Specialists revealed that flaws in computer modelling led to apocalyptic forecasts of how the deadly Ebola virus would spread in West Africa. Many of the models were off-the-shelf software that failed to take into account complexities and uncertainties in the way the disease spread in Guinea, Sierra Leone and Liberia, they said on Tuesday.
"In the early days of the Ebola outbreak, a lot of people got into the forecasting business," said Aaron King of the University of Michigan, who led a probe into why so many predictions turned out to be wildly wrong. "They did it using appealingly simple mathematical models, and the result was a series of warnings that alerted the world, quite rightly to the seriousness of the situation. But in the end, most of those predictions turned out to be overstated."
Last September, the US Center for Disease Control and Prevention (CDC), using computer modelling, said that Liberia and Sierra Leone could see up to 1.4 million Ebola cases by January 2015 without a major intervention. An international aid operation cranked into higher gear, and the relentless growth of Ebola cases stopped.
The outbreak has killed 10,400 people in the three countries since it began in Guinea in December 2013, according to the UN's World Health Organization (WHO).

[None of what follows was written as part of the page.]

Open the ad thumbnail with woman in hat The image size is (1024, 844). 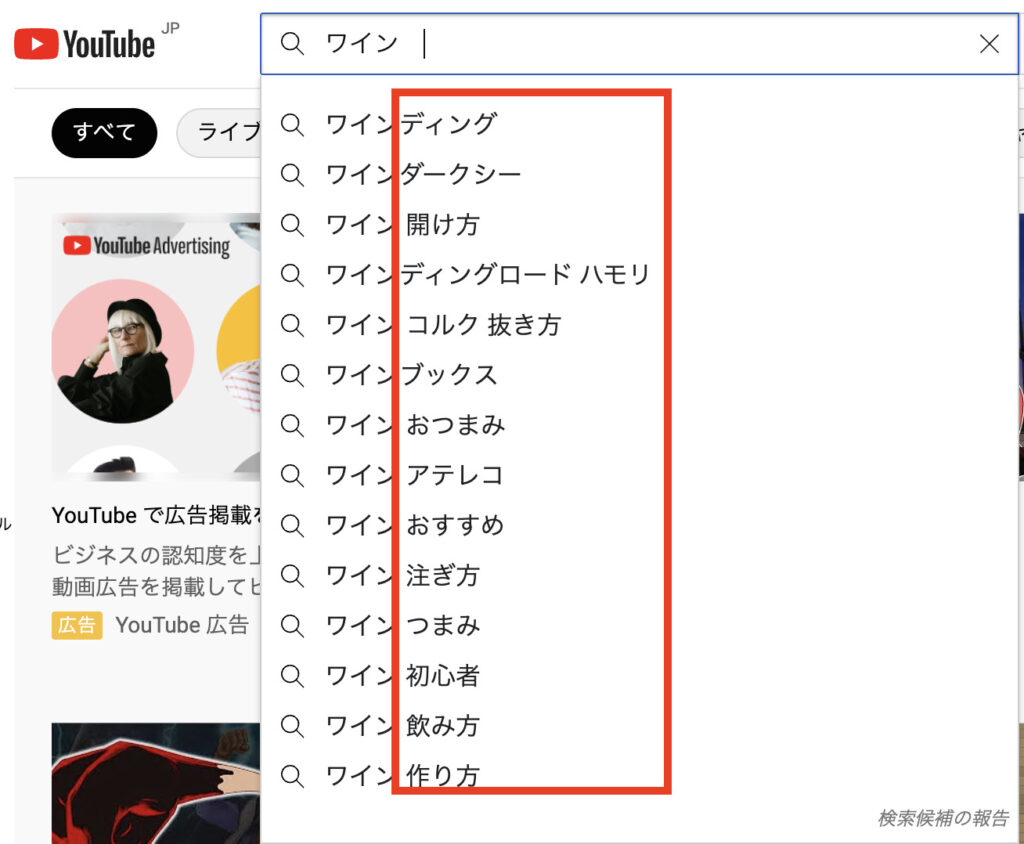(x=122, y=348)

"Those predictions proved to be wrong, and it was not only because of the successful intervention in West Africa," King said. "It's also because the methods people were using to make the forecasts were inappropriate."

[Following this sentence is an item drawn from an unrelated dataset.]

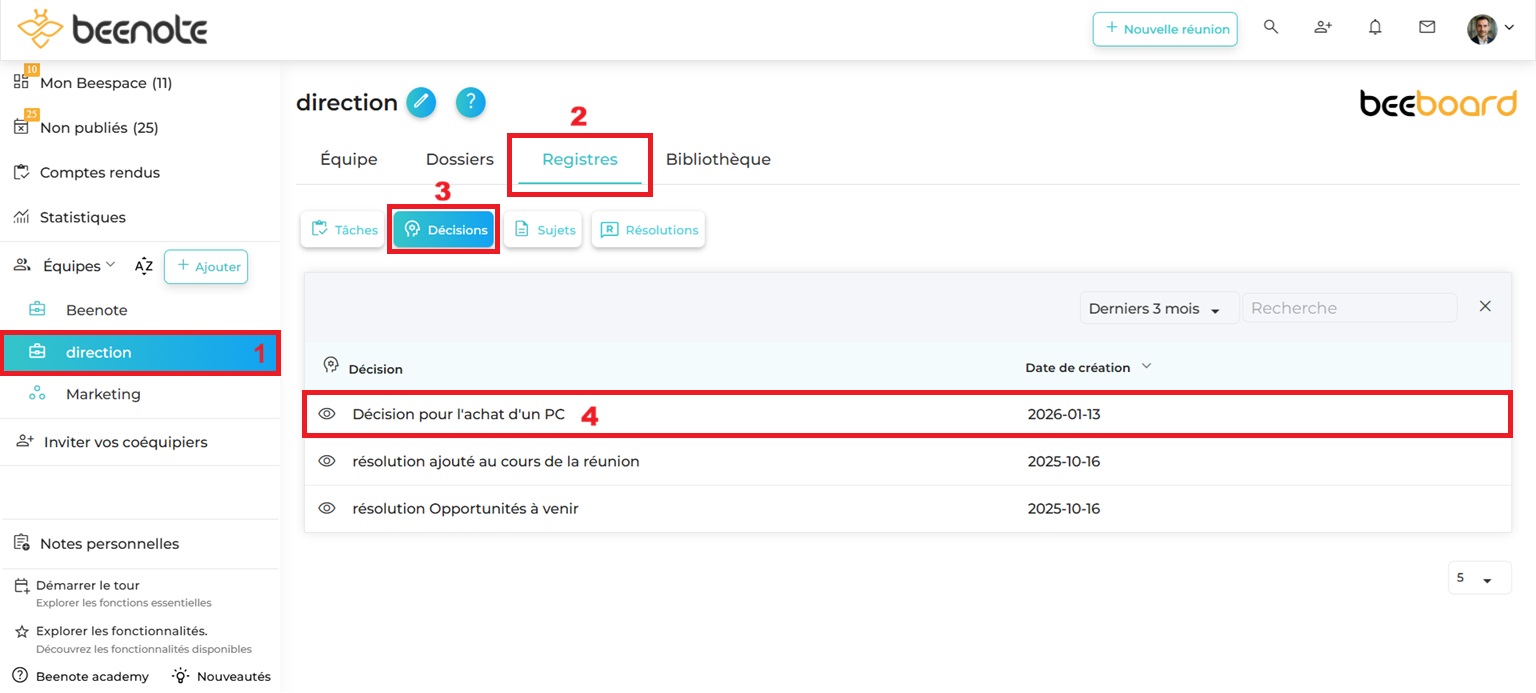Click the 'Nouvelle réunion' button
This screenshot has height=693, width=1536.
(1165, 29)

The probe, published in the British scientific journal Proceedings of the Royal Society B
, pointed the finger at so-called deterministic models. Unlike rival software, known as stochastic models, these do not take into account random elements and uncertainty, including variables in how the virus is transmitted from person to person.
Many Ebola forecasters used these deterministic models to crunch out forecasts, using as a baseline the number of cases that had accumulated since the start of the outbreak. The result was that predictions were overblown, and the world was not told of the uncertainties in them, the study said.
"Deterministic models are easier and faster to work with, and the results look pretty good," King said in a press release issued by his university. "But when you use them, it's a double whammy. Not only are you wrong, you are very sure that you are right."